▶ Qué se pide:
Prolonga el relato de más abajo sobre las compras cotidianas en Alemania, a partir de su última oración.

▶ Fragmento de lectura:
Experiencias novedosas
Desde que salí de España no he vuelto a repetir experiencia, y cada semana me veo en la pesada y trabajosa tarea de salir del confort de mi casa para comprar desde leche hasta detergentes en los distintos almacenes y comercios de mi zona. No vayan a pensar amigos que por vivir en un país del todo desarrollado como Alemania, podemos decir que potencia económica mundial, todo queda concentrado en el Aldi de turno. ¡No! Para leche, aceites y galletas tiene un pase, incluso para la fruta y la verdura, pero si una busca un poco de calidad y le mueve la pasta italiana, las salsas de tomate, los aditivos para la leche de los niños o el simple agua de la plancha, toca cambiar a otros almacenes y droguerías donde perder el tiempo. Pero no vamos a quejarnos, que desde hace años las cajeras del súper son mi única socialización en este idioma.
Menos mal que la vida sigue y el mundo está lleno de empresarios con visión de futuro. Alguno seguro que me vio, perdida en el bosque, cargada de niños y pensó en lo fácil que sería facilitar la vida a las personas y desarrollar una web de venta de ropa, calzados y complementos. Al poco tiempo llegaron las Apps de las marcas que más consumo, y con ellas pude hacer mi lista favorita de prendas, básicos…, Las guardo en la segunda pantalla del celular y las uso para comprar cada temporada lo que la familia necesita y todo llega puntual, a los pocos días, como por obra y milagro de alguien. Y recibirlo me hace feliz. Y también está Amazon, y eso ya es la logística perfecta. Sé que no me va a solucionar ese momento; “Mamá, necesito una cartulina blanca para mañana” de las ocho de la noche, pero para eso tengo la tiendita del pueblo tan bien atendida por la dueña, que siempre tiene cara de buena gente y sonríe cuando entro por la puerta.

▶ Segmento de datos:
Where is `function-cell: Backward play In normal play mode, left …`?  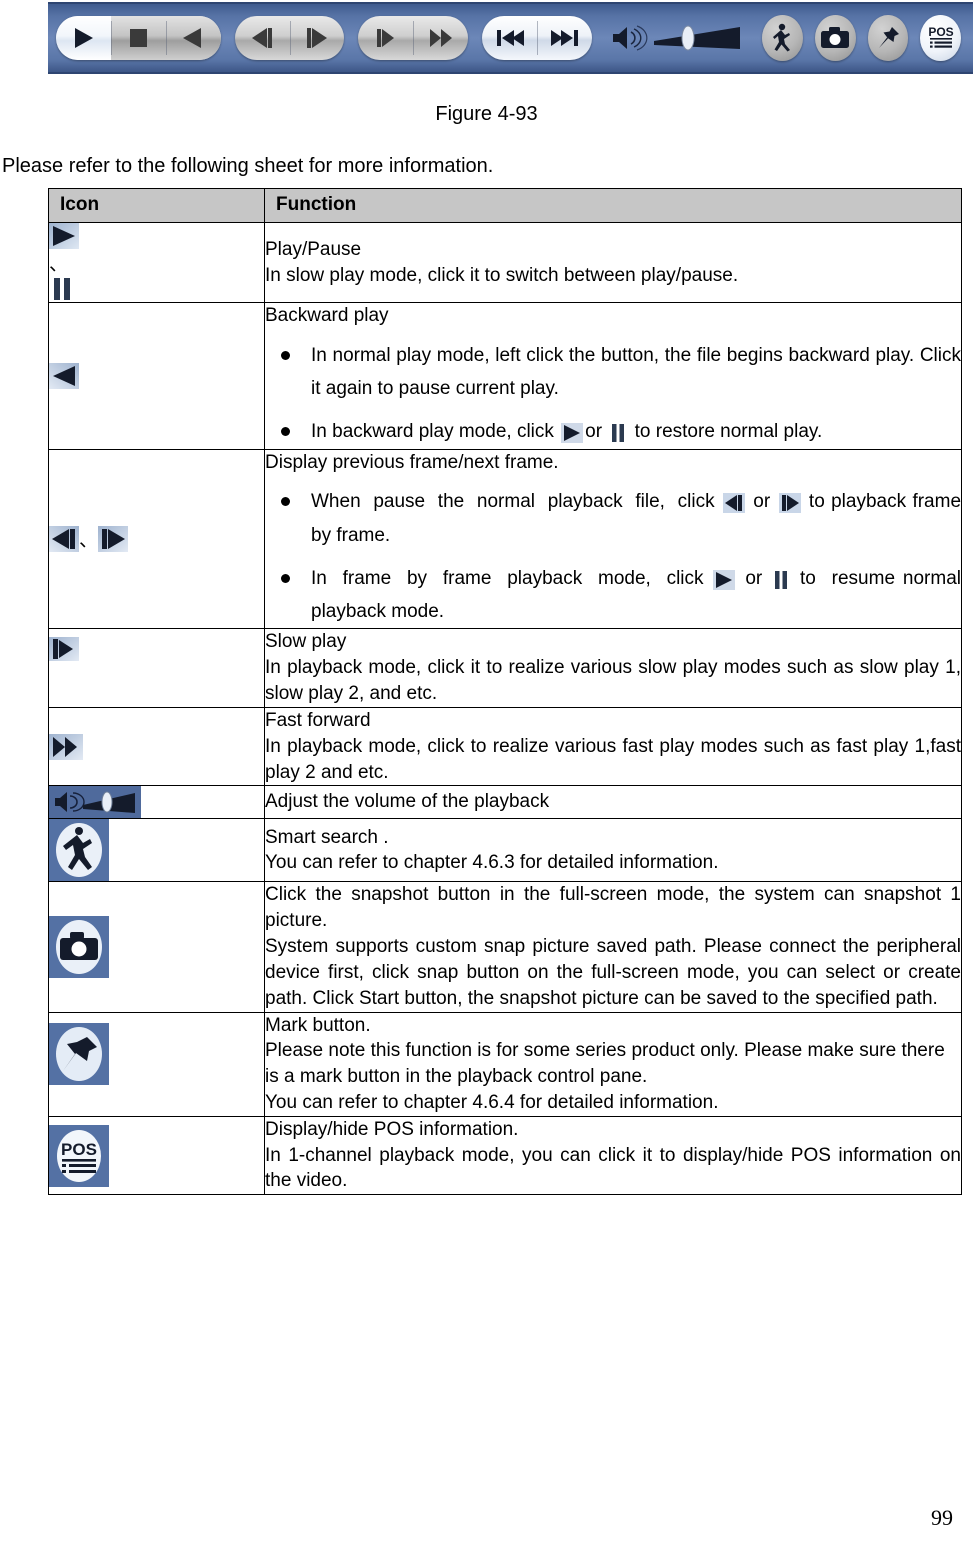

▶ Resultado obtenido:
Cambio de paradigma
Yo entiendo que la vida online; las compras, los cursos de formación, las gestiones bancarias y burocráticas, la mensajería y el correo digital, las videollamadas… nos han facilitado tanto, tanto la vida… También entiendo que muchos, sobre todo el pequeño comercio, se ha visto o podido ver arrinconado, desfasado, en caída libre. como los mayores con la banca digital, y hay que buscar un equilibrio, para que todo pueda convivir. Y no sé si la sociedad está dispuesta a eso.
Y como en toda evolución llega un momento en que tus Apps dicen de ti más de lo que crees, como tu reloj digital, ese que tienes y que podría servirte para llegar a la luna, pero que a lo sumo lo usas para contar los pasos que das, haciéndote mala conciencia o no, cada cachivache aporta datos de uno, como la navegación por redes, el uso que se hace de Alexa o de Siri… Poco a poco hemos ido dejando una huella, que unos usarán para engancharnos (les recuerdo el algoritmo) y otros usarán para conformar una información esa que hemos acreditado con cada like, cada comentario y no digamos con cada artículo que se publica. Sin quererlo estamos alimentando ese cerebro digital que, jóvenes keniatas (o de otras partes del mundo) alimentan y entrenan con lo ya escrito en Internet, pues para preparar sus textos, estos sistemas de IA se entrenan analizando textos públicos extraídos de la Red, donde se encuentra gran compilación de conocimiento humano. Miedo me da la llamada Inteligencia Artificial, porque sin estar aún a pleno rendimiento, y habiendo leído escritos decentes, y visto fotografías muy creíbles, que ya haya voces disonantes como Elon Musk (que no soporto) o Steve Wozniak (Apple) entre otros muchos, que pidan un freno de seis meses al desarrollo, mosquea, inquieta.
No dejarse engañar
A mí, particularmente, me mosquea porque uno tiene que haberse cultivado, leído, haberse hecho preguntas importantes, haber hablado con mucha gente y estar, en definitiva, muy viajado, para que la IA no le imponga una verdad que no es tal. Para que no tome por buenas premisas que pueden parecer verdaderas haciendo que el rebaño de gente que hoy ni lee, ni se pregunta, ni estudia el pensamiento, gracias a la educación borreguil del siglo XXI, acabe más perdida y sin norte de lo que parece hoy que pueda llegar a estar.
No es que la IA nos vaya a matar, como en aquella película Ex Machina (2014) con Alicia Vikander como protagonista, pero sí puede traspasar los límites de la ética y la moral, y llevar a más de uno a la locura. Sino que le pregunten a la viuda del joven belga Pierre, que se suicidó hace poco, después de que una IA se lo sugiriera, pues tenía eco ansiedad. Pobre Pierre, pobre viuda, pobres hijos, pero auguro que no será el único escándalo.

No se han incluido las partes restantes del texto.